(Stored data)
■ ■ ■
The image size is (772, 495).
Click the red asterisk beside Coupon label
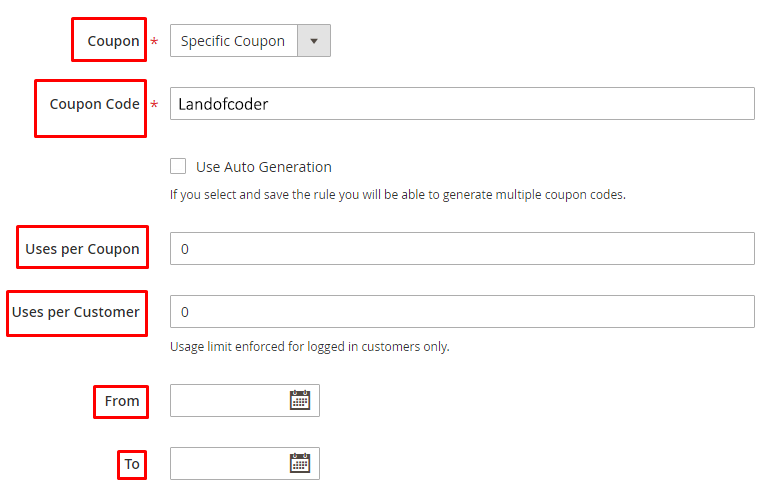pyautogui.click(x=154, y=43)
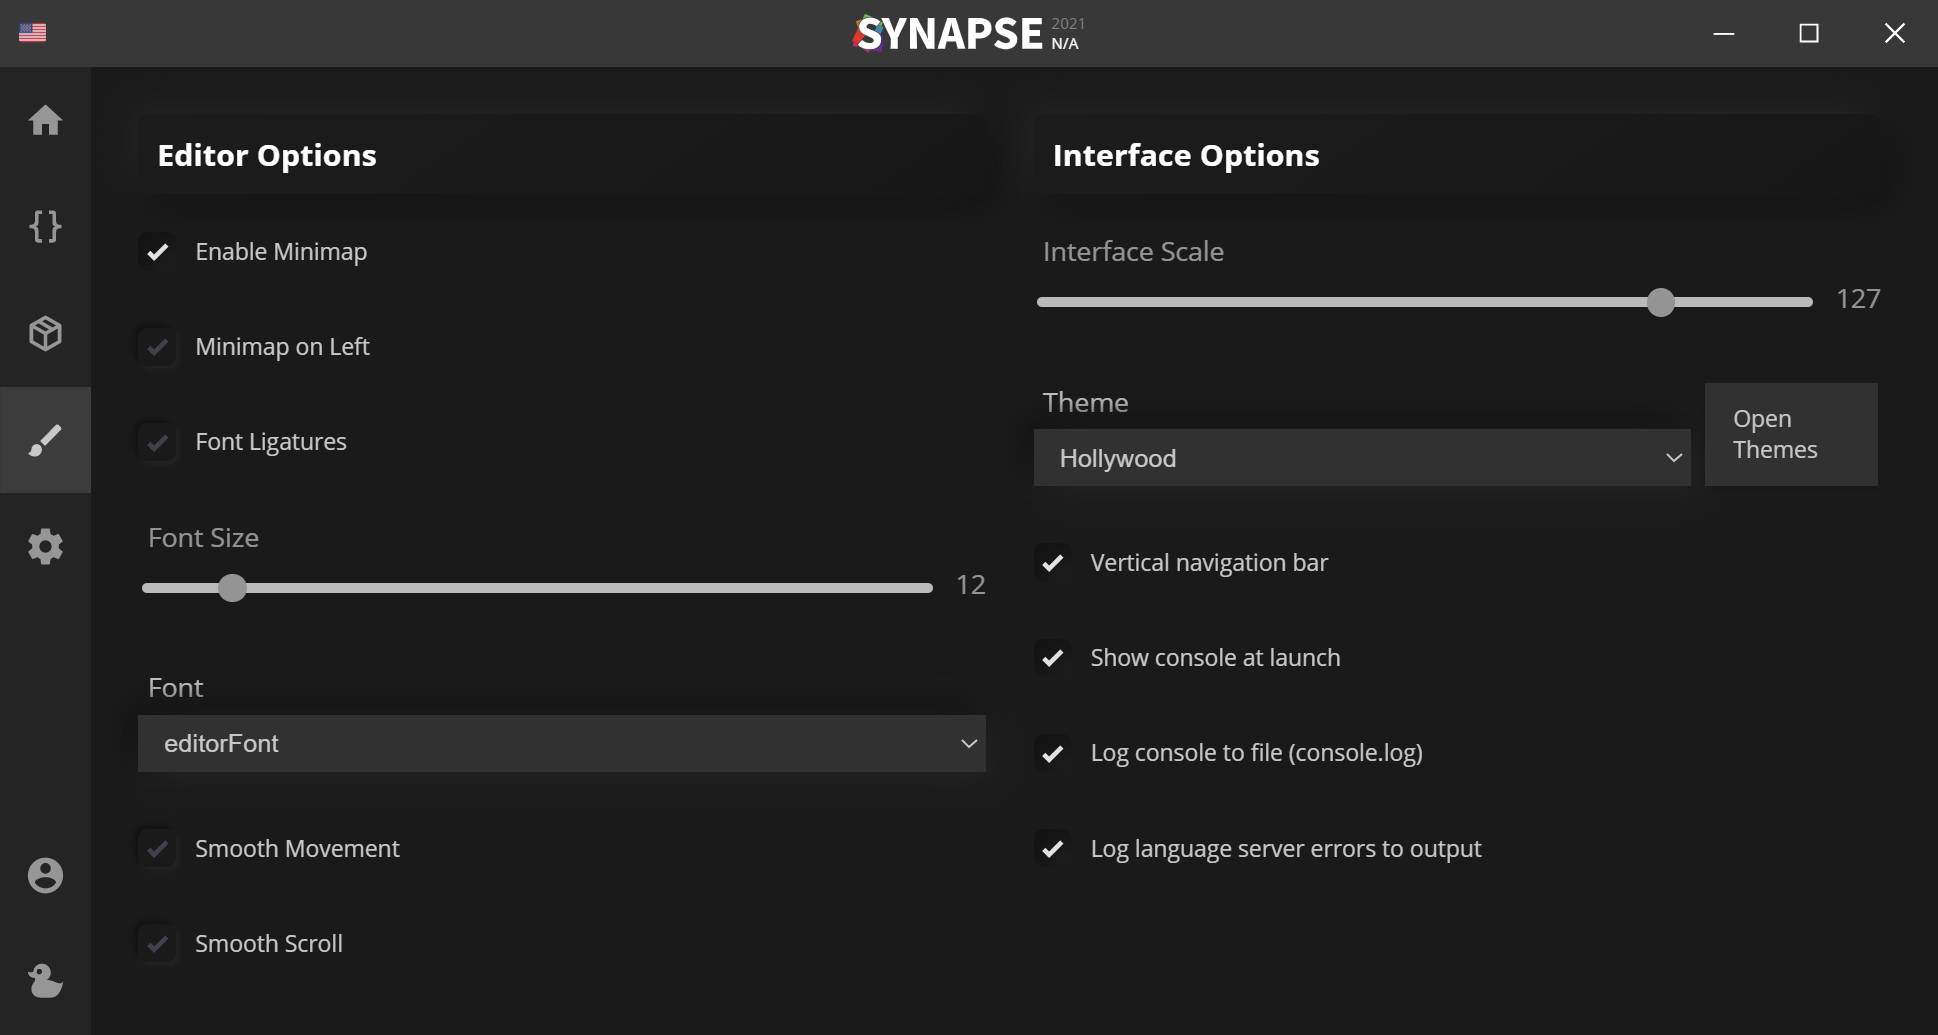
Task: Open the cube package icon in sidebar
Action: [45, 333]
■ ■ ■
**Directions for this task**
Repeat the records verbatim, excluding pictures.

**Response to this task**
The image size is (772, 495).
Click the red asterisk beside Coupon label
pyautogui.click(x=154, y=43)
Task: Open the cube package icon in sidebar
Action: [45, 333]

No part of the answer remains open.